> _DIRECTION_: In the records below, change "Where should I click to" to "Where do I click to" everywhere it occurs and leave everything else as it is.

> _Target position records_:

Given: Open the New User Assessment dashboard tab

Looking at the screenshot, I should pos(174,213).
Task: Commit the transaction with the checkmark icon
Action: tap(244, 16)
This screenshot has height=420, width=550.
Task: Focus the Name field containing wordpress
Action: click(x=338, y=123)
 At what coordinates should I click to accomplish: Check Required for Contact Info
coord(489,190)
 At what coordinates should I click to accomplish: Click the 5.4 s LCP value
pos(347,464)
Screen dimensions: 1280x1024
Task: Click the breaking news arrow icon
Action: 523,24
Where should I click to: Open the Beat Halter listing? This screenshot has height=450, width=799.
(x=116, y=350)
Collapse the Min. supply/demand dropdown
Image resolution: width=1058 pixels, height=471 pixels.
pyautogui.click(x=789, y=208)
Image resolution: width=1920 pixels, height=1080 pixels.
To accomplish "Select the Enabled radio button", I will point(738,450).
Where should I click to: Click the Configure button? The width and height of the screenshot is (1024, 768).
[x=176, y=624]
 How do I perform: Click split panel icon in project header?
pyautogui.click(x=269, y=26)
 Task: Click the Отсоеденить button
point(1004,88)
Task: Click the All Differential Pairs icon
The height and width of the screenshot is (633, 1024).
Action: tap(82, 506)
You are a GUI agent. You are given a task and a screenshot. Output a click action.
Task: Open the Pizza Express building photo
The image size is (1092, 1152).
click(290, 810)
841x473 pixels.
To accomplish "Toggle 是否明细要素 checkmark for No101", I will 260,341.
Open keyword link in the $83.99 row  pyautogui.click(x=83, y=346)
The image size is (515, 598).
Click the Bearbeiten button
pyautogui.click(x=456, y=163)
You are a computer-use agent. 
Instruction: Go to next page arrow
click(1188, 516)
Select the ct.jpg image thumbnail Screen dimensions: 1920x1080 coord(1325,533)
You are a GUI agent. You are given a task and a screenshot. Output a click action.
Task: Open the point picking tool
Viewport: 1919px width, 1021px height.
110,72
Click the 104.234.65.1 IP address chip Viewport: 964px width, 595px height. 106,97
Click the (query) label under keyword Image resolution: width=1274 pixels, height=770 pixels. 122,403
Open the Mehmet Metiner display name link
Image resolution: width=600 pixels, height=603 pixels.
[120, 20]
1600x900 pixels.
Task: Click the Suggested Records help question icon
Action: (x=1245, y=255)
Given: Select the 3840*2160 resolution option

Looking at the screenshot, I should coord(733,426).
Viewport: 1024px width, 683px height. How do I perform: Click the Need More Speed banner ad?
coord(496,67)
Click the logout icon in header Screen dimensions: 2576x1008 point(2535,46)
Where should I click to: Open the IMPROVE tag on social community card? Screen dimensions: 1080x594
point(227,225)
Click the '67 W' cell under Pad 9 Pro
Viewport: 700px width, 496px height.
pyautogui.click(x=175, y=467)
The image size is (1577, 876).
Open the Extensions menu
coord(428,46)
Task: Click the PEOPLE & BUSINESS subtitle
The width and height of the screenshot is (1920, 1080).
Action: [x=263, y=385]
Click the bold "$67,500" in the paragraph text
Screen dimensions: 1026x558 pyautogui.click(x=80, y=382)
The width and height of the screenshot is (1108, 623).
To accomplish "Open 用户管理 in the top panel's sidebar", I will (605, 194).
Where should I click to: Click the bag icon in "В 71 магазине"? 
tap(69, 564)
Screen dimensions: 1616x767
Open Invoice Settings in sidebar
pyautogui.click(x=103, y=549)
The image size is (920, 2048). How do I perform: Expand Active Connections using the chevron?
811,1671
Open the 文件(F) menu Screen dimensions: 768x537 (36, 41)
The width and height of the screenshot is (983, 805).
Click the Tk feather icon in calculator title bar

> _WRITTEN SOLUTION_:
Given: Open the New User Assessment dashboard tab

Looking at the screenshot, I should pos(174,213).
Task: Commit the transaction with the checkmark icon
Action: tap(244, 16)
This screenshot has height=420, width=550.
Task: Focus the Name field containing wordpress
Action: click(x=338, y=123)
 At what coordinates should I click to accomplish: Check Required for Contact Info
coord(489,190)
 At what coordinates should I click to accomplish: Click the 5.4 s LCP value
pos(347,464)
Screen dimensions: 1280x1024
Task: Click the breaking news arrow icon
Action: 523,24
Where do I click to: Open the Beat Halter listing? This screenshot has height=450, width=799.
(x=116, y=350)
Collapse the Min. supply/demand dropdown
Image resolution: width=1058 pixels, height=471 pixels.
pyautogui.click(x=789, y=208)
Image resolution: width=1920 pixels, height=1080 pixels.
To accomplish "Select the Enabled radio button", I will point(738,450).
Where do I click to: Click the Configure button? The width and height of the screenshot is (1024, 768).
[x=176, y=624]
 How do I perform: Click split panel icon in project header?
pyautogui.click(x=269, y=26)
 Task: Click the Отсоеденить button
point(1004,88)
Task: Click the All Differential Pairs icon
The height and width of the screenshot is (633, 1024).
Action: tap(82, 506)
You are a GUI agent. You are given a task and a screenshot. Output a click action.
Task: Open the Pizza Express building photo
The image size is (1092, 1152).
click(290, 810)
841x473 pixels.
To accomplish "Toggle 是否明细要素 checkmark for No101", I will 260,341.
Open keyword link in the $83.99 row  pyautogui.click(x=83, y=346)
The image size is (515, 598).
Click the Bearbeiten button
pyautogui.click(x=456, y=163)
You are a computer-use agent. 
Instruction: Go to next page arrow
click(1188, 516)
Select the ct.jpg image thumbnail Screen dimensions: 1920x1080 coord(1325,533)
You are a GUI agent. You are given a task and a screenshot. Output a click action.
Task: Open the point picking tool
Viewport: 1919px width, 1021px height.
110,72
Click the 104.234.65.1 IP address chip Viewport: 964px width, 595px height. 106,97
Click the (query) label under keyword Image resolution: width=1274 pixels, height=770 pixels. 122,403
Open the Mehmet Metiner display name link
Image resolution: width=600 pixels, height=603 pixels.
[120, 20]
1600x900 pixels.
Task: Click the Suggested Records help question icon
Action: (x=1245, y=255)
Given: Select the 3840*2160 resolution option

Looking at the screenshot, I should coord(733,426).
Viewport: 1024px width, 683px height. How do I perform: Click the Need More Speed banner ad?
coord(496,67)
Click the logout icon in header Screen dimensions: 2576x1008 point(2535,46)
Where do I click to: Open the IMPROVE tag on social community card? Screen dimensions: 1080x594
point(227,225)
Click the '67 W' cell under Pad 9 Pro
Viewport: 700px width, 496px height.
pyautogui.click(x=175, y=467)
The image size is (1577, 876).
Open the Extensions menu
coord(428,46)
Task: Click the PEOPLE & BUSINESS subtitle
The width and height of the screenshot is (1920, 1080).
Action: [x=263, y=385]
Click the bold "$67,500" in the paragraph text
Screen dimensions: 1026x558 pyautogui.click(x=80, y=382)
The width and height of the screenshot is (1108, 623).
To accomplish "Open 用户管理 in the top panel's sidebar", I will (605, 194).
Where do I click to: Click the bag icon in "В 71 магазине"? 
tap(69, 564)
Screen dimensions: 1616x767
Open Invoice Settings in sidebar
pyautogui.click(x=103, y=549)
The image size is (920, 2048). How do I perform: Expand Active Connections using the chevron?
811,1671
Open the 文件(F) menu Screen dimensions: 768x537 (36, 41)
The width and height of the screenshot is (983, 805).
Click the Tk feather icon in calculator title bar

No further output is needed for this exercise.